Molti miti usano l’immagine della scala, della colonna o dell’albero per rappresentare questo concetto, mentre i cinesi usano il Tao cioè la via della riunificazione dei contrari: per i cristiani diventa il Cristo che afferma: “Io sono la via, la verità e la vita” in Giovanni 14,6. L’uomo è posto tra gli estremi della nascita e della morte, perciò questo è il primo simbolo della nostra dualità.

Tra questi due estremi si dipana la vita, perciò le porte della nascita e della morte diventano il luogo in cui la vita si incarna e il luogo in cui l’uomo deve trascendere la storia. Gli antichi romani adoravano Giano, una divinità che era rappresentata con una testa unica con due volti opposti. Uno dei visi era quello di un giovane mentre l’altro era quello di un vecchio, e la divinità era festeggiata ai due solstizi principali ossia nel solstizio d’estate e in quello d’inverno.

Giano insegnava il senso del tempo, perché il viso vecchio dice che il passato è quello che ha finito il suo corso, mentre il giovane rappresenta il futuro che appare sempre gradevole e pieno di promesse. L’unico viso che non si può rappresentare è quello del presente, perché il presente è sempre immateriale e inafferrabile. Nel presente avvengono le trasformazioni e si attuano le potenzialità, perciò il presente è inafferrabile essendo fuori dal tempo.

Il Cristo rappresenta il concetto inafferrabile che si rende afferrabile, perché l’Eterno divenne storico quando la divinità si rese mortale per indicare all’uomo la sua dimensione divina. Cristo rappresenta l’istante in cui l’uomo trova il suo vero volto, perciò solo nel presente si può vivere, a nostra misura, l’eternità. Quando l’uomo trova la dimensione della sua Coscienza Cristica, può superare il tempo pur vivendo nel tempo: l’istante diventa il momento cruciale essenziale dell’uomo.

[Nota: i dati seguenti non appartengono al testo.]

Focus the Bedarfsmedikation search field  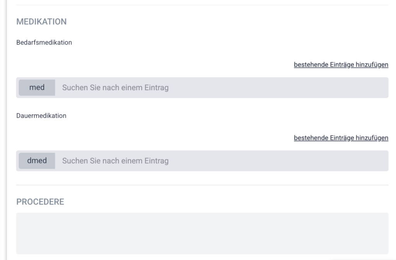(x=220, y=88)
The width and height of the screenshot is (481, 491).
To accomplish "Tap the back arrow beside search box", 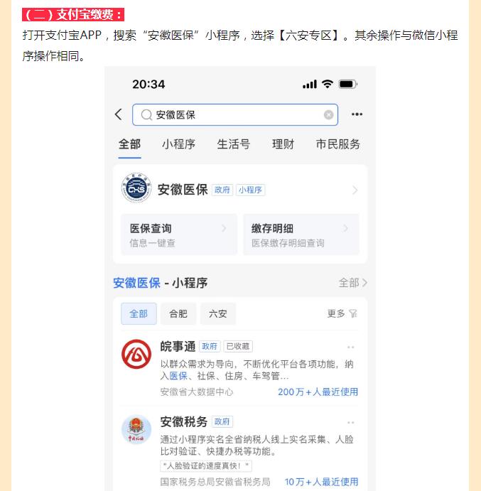I will tap(119, 114).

La maggioranza lo rifiuta, perché è difficile vivere restando centrati nel momento presente. Il presente è legato per essenza all’eternità, perciò “il presente è il portatore dell’assoluto” ma l’uomo vive nella contraddizione di volerlo e di fuggirlo. L’uomo lo cerca perché il suo significato è impastato nella nostra essenza, ma lo rifugge quando pretende che sia la vita a donarglielo: lo ricerca all’esterno di se stesso e non lo cerca all’interno.

L’uomo cerca l’eternità ma la pretende dal passato in cui molti si rifugiano idealizzandolo, come fanno i vecchi. Oppure aspettiamo una realizzazione futura spingendo la felicità sempre più avanti, come fanno i giovani. Quando giunge l'istante di felicità si cerca di prolungare quel momento in eterno, perché si teme che la nostra gioia possa svanire.

L’uomo non sa vivere il presente, dice Annick, perché lo teme e lo fugge, ma facendo questo fugge anche da se stesso, perciò si distrugge. Anche il cristianesimo degli ultimi 10 secoli mostra la verità drammatica che si teme di abbandonare la tradizione per rinnovarsi, credendo che il futuro possa essere fatale. La vera tradizione non è legata al passato o al futuro, ma si realizza nel “momento profetico” presente che “s’immerge nell’atemporale e s’incarna nell’istante” dice Annick.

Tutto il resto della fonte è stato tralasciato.